Upcoming third-party SDK requirements

Third-party software development kits (SDKs) can provide great functionality for apps; they can also have the potential to impact user privacy in ways that aren’t obvious to developers and users. As a reminder, when you use a third-party SDK with your app, you are responsible for all the code the SDK includes in your app, and need to be aware of its data collection and use practices. At WWDC23, we introduced new privacy manifests and signatures for SDKs to help bring more awareness for how third-party SDKs use data. This functionality is a step forward for all apps, and we encourage all SDKs to adopt it to better support the apps that depend on them.

Privacy Manifests

Privacy manifest files outline the privacy practices of the third-party code in an app, in a single standard format.
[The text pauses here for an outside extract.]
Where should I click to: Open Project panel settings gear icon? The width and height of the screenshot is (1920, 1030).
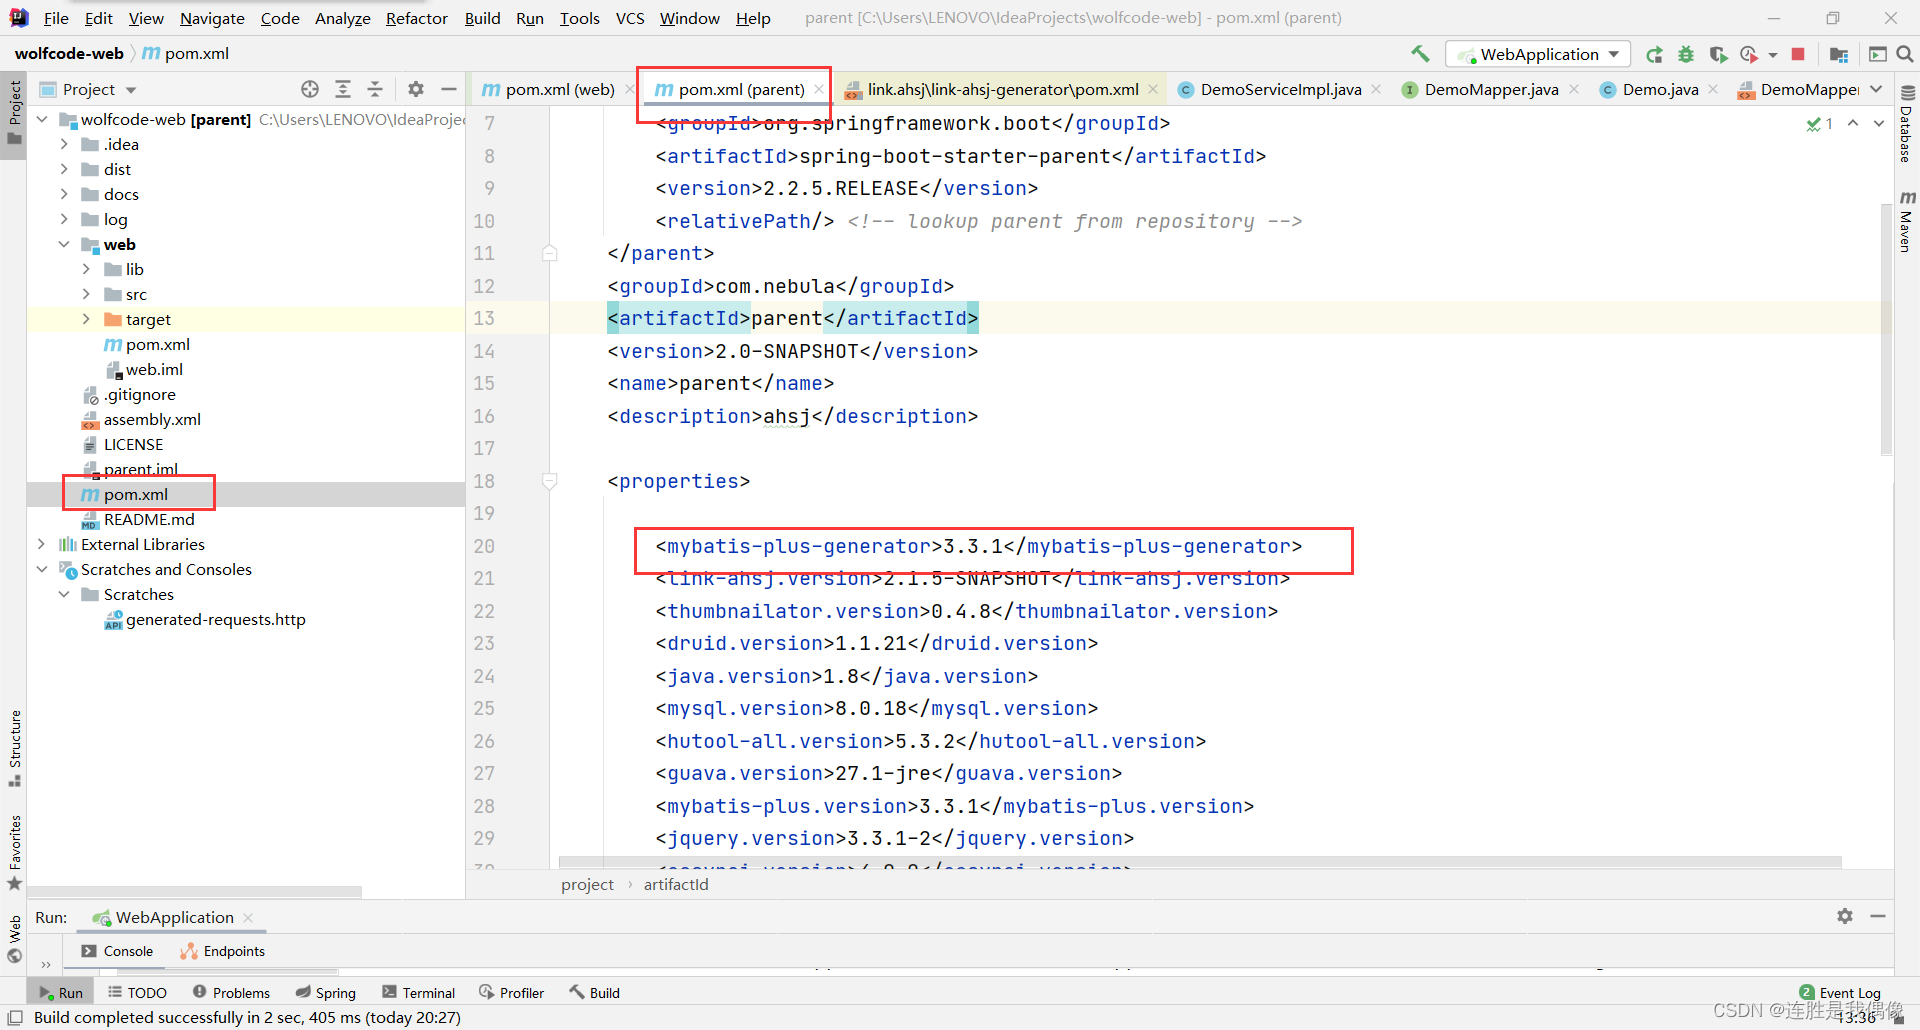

When you prepare to distribute your app, Xcode will combine the privacy manifests across all the third-party SDKs used by your app into a single, easy-to-use report. With one comprehensive report that summarizes all the third-party SDKs found in an app, it will be even easier for you to create more accurate Privacy Nutrition Labels.

Signatures for SDKs

Now with signatures for SDKs, when you adopt a new version of a third-party SDK in your app, Xcode will validate that it was signed by the same developer, improving the integrity of your software supply chain.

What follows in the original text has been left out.